I then moved on to the capital Hanoi, via the town of Hue which just didn’t do anything for me. Hanoi is a quieter version of Saigon and had quite a pleasant feel to it. I stayed in the main backpackers hostel there called Hanoi Backpackers hostel which offered excellent accommodation and access to dozens of other travellers like me. They also provide trips to Halong Bay the most famous natural landmark in Vietnam and one of the main reasons I visited Vietnam. I was expecting to go on something a little more reserved given the nature of the Bay but I was delighted to take part on a booze cruise as such. I met many people and had a great time. The first night was spent on a beautiful boat and the second on an idyllic deserted island in very basic huts. It was an experience sleeping in a building with no walls and only a mosquito net being the only form of defence against the outside world. We went swimming at night and enjoyed the phosphorescence illuminating from the algae in the water. Definitely something I will never forget!
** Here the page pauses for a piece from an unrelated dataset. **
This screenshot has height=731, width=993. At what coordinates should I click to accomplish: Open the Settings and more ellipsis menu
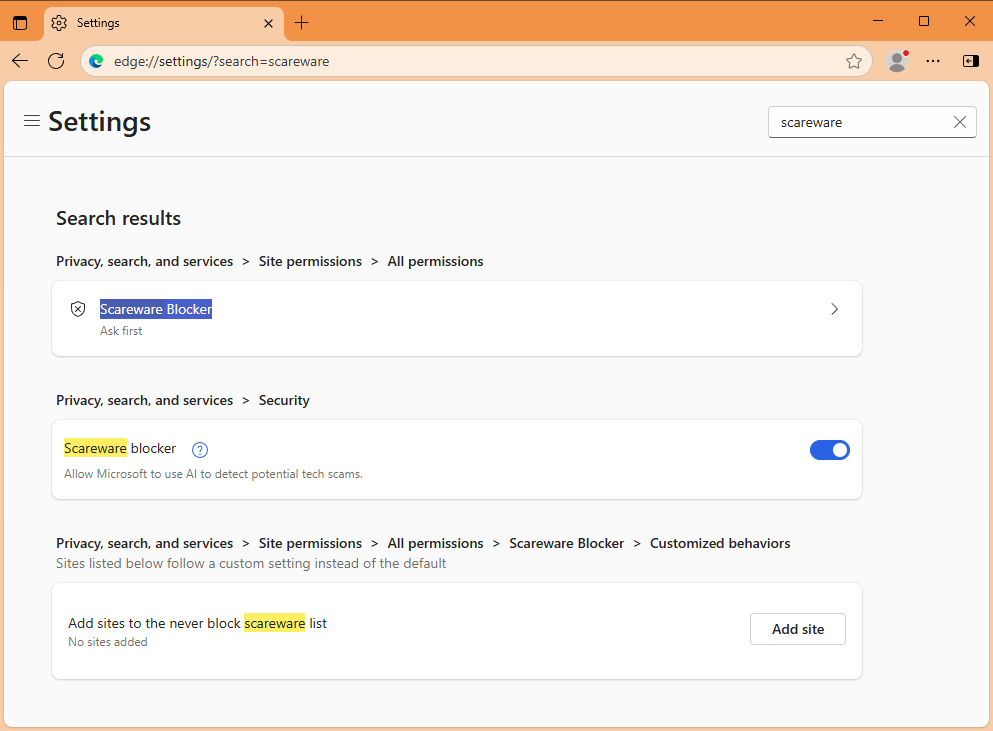pyautogui.click(x=933, y=61)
When I returned from a great trip, I was delighted just to chill out around the city. Unbelievably, when I returned to the hostel, I introduced myself to a group of South African travellers. We compared travel routes, and to my disbelief they had heard about my scam story. I was already becoming a backpacker legend and had a great night with those lads, a Kerry man and an exhausted English girl just arrived from a 3 month trip in India. Crowds gathered around as I re-lived my travel scam story and finished with the award as ‘Eoin McGuigan - The Black Jack Legend’. So its time to move on, leave the past where it belongs and look forward to many more interesting travel stories, hopefully not just as expensive. My next port of call will be Laos. Don’t know what to expect but I spend a week there, I’ll let you know how I get on there in good time.